Thursday, December 4, 2008

Blast from the Past

More than 400 years ago, a nearby star in our Galaxy exploded with a flash of light so bright that we can still see echoes of the event from the surrounding dust clouds. The event is known as "Tycho's supernova", after the Danish astronomer who published detailed observations of it in 1572. In today's issue of the journal Nature, astronomers announced new observations that have for the first time established the exact cause of the explosion.

When a new star appeared in the sky in 1572 -- bright enough to be visible in full daylight -- it instantly attracted public attention. At the time the "sphere of the stars" was believed to be unchanging and eternal, so the event challenged the prevailing view of the universe. Tycho Brahe was one of the first astronomers to make precise observations of the positions of stars and planets, before he famously died of a urinary infection after straining his bladder at a royal banquet as a courtesy to the host. Tycho's observations of the 1572 event were published in a book titled "Stella Nova" (Latin for "new star"), which demonstrated that the object was far beyond the orbit of the moon.

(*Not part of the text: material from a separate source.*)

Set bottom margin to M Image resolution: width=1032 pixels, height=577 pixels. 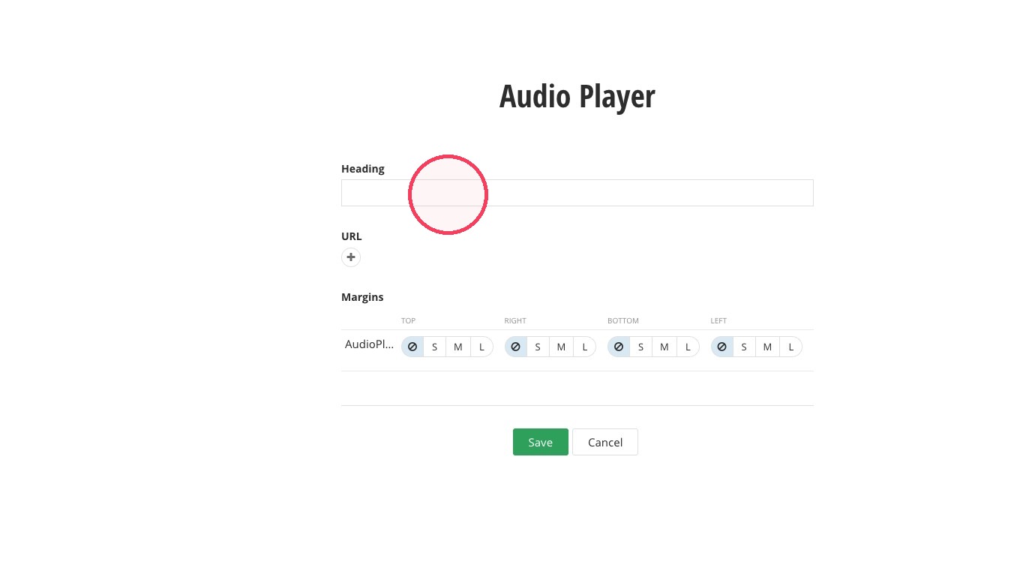pos(665,347)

Modern analysis of the historical record suggests that the event was actually an exploding star, now commonly referred to as a "supernova". There are several types of supernova explosions, arising either from the detonation of a white dwarf star (the ember that is left at the end of the life of a regular star like our Sun), or from the gravitational collapse of a very massive star at the end of its life. The available evidence suggested that Tycho's supernova was probably the first type, but it could not distinguish between two possible scenarios that can trigger such an event. In one scenario the white dwarf is in a close orbit with a regular star -- so close that its gravity slowly consumes the mass from its companion until the white dwarf exceeds a critical size and collapses under its own weight. In the other scenario the companion is also a white dwarf, and the two white dwarfs slowly draw closer together until they merge and similarly collapse in a spectacular explosion.

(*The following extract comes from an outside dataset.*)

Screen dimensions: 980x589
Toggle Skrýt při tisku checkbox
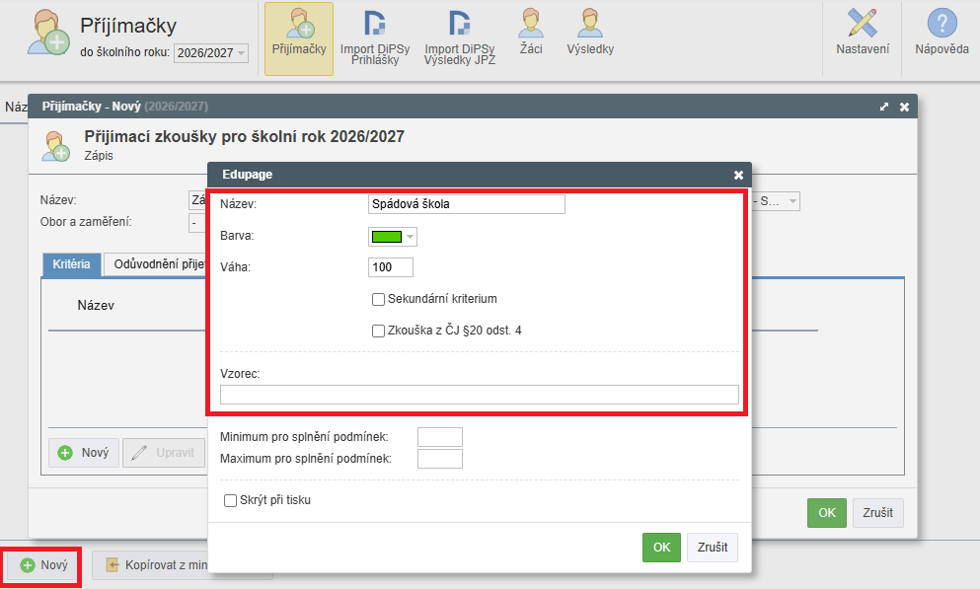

The usual way of deciding what triggered the supernova explosion requires evidence that was not available in 1572. The light from the event is passed through a prism to separate it into its constituent colors (a spectrum), where dark lines appear at specific colors that reveal what the object is made of and how it is moving. For the observations that were announced today, astronomers used the interstellar dust that surrounds Tycho's supernova as a sort of time machine to record the spectrum of the event. Here's how it works: the explosion created a sudden flash that moved out in all directions at the speed of light and reached the Earth in 1572. Now imagine that there was a cloud of dust 200 light years behind the supernova that reflects some of the light of the original flash back toward the Earth. This dust cloud would not be lit up until 200 years after the explosion, and the reflected light would then have to travel another 200 years just to get back to the supernova itself -- so the flash from the dust cloud would arrive 400 years after the original explosion. Using this basic idea, astronomers recorded the spectrum of an illuminated dust cloud near Tycho's supernova and discovered that it looked exactly like an explosion caused by the first scenario -- from a white dwarf consuming a regular star.

It's a wonderful piece of detective work, and by repeating the experiment on dust clouds in every direction around the remnant of Tycho's supernova, scientists hope to eventually measure the three dimensional shape of a 400 year old explosion. Tycho would surely be impressed by our ability to study this blast from the past.